-------- SELECTED TEXT
M3A1 Flame thrower tank

M3A1 Flame thrower

M3A1 Flame thrower

Development and Use of Flamethrower Tanks in the Pacific Theater

Challenges with Japanese Bunkers

During the Pacific campaign of World War II, Japanese defenses often relied heavily on reinforced bunkers that were resistant to conventional tank guns, such as the 37mm and 75mm. This posed significant challenges for U.S. forces, particularly the Marines, who initially relied on man-portable M1A1 flamethrowers to neutralize these bunkers. However, the flamethrower crews were highly vulnerable due to the weapon’s limited range and the heavy equipment they had to carry.

Early Attempts at Tank-Mounted Flamethrowers

To improve the effectiveness of flamethrowers and reduce the risk to operators, both the Marines and the U.S. Army began experimenting with mounting M1A1 flamethrowers on tanks in early 1943, drawing from their experiences in the Guadalcanal campaign.

  • M3A1 Light Tank Modifications: The initial Marine attempts involved firing the M1A1 flamethrower out of the side pistol port of the M3A1 light tank turret. This method was soon deemed unsatisfactory, leading to modifications that involved replacing the bow machine gun with a flamethrower. This setup also allowed for two fuel units to be carried onboard the tank.

    • First Combat Use: The first recorded use of a flamethrower tank by the Marines occurred on the Arawe peninsula, where Company B, 1st Tank Battalion supported the Army’s 112th Cavalry. Despite the innovation, the flamethrower failed to ignite the fuel, forcing the crew to manually ignite it with a thermite grenade.
  • US Army Usage: The Army used similar flamethrower tanks during operations along the Torokina River on Bougainville in February 1944. They employed a method of igniting the flamethrower using tracer ammunition to ensure successful ignition of the fuel.
----------------
-------- SUPPLIED MATERIAL
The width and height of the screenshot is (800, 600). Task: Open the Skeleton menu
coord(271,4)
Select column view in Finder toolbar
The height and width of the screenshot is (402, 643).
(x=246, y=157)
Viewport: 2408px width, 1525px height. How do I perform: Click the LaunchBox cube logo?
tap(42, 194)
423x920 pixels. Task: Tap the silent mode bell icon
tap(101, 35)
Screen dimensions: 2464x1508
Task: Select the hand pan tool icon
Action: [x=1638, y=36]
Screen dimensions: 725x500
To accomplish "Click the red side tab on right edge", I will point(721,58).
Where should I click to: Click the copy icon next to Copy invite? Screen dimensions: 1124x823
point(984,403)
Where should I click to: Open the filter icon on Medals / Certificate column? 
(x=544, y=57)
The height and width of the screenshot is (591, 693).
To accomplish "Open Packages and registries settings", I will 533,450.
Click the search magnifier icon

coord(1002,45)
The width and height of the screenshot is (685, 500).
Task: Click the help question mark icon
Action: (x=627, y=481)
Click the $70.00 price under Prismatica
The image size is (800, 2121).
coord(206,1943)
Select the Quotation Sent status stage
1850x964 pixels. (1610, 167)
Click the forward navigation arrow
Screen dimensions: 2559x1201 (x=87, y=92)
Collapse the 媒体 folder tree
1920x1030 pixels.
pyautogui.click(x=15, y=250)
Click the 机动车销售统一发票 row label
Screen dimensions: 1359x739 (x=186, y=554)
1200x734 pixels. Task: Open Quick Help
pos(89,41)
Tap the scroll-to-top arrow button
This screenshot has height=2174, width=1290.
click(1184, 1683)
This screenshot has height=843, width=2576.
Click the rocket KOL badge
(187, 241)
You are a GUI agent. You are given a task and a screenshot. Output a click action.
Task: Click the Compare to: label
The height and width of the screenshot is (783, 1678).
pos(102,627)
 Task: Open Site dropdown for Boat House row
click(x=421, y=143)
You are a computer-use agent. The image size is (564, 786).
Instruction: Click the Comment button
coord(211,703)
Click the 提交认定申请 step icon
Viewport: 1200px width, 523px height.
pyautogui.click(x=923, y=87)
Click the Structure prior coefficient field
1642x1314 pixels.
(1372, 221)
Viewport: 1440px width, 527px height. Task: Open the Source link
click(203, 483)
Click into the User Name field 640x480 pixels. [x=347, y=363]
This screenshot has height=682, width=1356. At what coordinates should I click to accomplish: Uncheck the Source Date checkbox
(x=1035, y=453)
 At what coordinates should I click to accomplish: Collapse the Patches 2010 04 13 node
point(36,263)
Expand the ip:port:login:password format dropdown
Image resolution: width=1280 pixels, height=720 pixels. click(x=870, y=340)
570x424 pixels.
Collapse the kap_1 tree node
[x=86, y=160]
----------------
> LIST OF TASKS
a – Please answer these questions from the text on flamethrower tanks in the Pacific:
(i) Which conventional tank guns were the Japanese bunkers resistant to?
(ii) On the modified M3A1 light tank, what was replaced with a flamethrower?
(iii) What did the Army use to ignite the flamethrower during operations along the Torokina River?
b – Using the text on flamethrower tanks in the Pacific, explain why the Marines and the Army began mounting M1A1 flamethrowers on tanks.

> THE SOLUTIONS
a –
(i) The 37mm and 75mm guns.
(ii) The bow machine gun.
(iii) Tracer ammunition.

b – The Marines and the Army mounted flamethrowers on tanks to make the weapons more effective and to reduce the risk to their operators. Crews carrying man-portable M1A1 flamethrowers against bunkers were highly vulnerable because of the weapon's limited range and the heavy equipment they had to carry.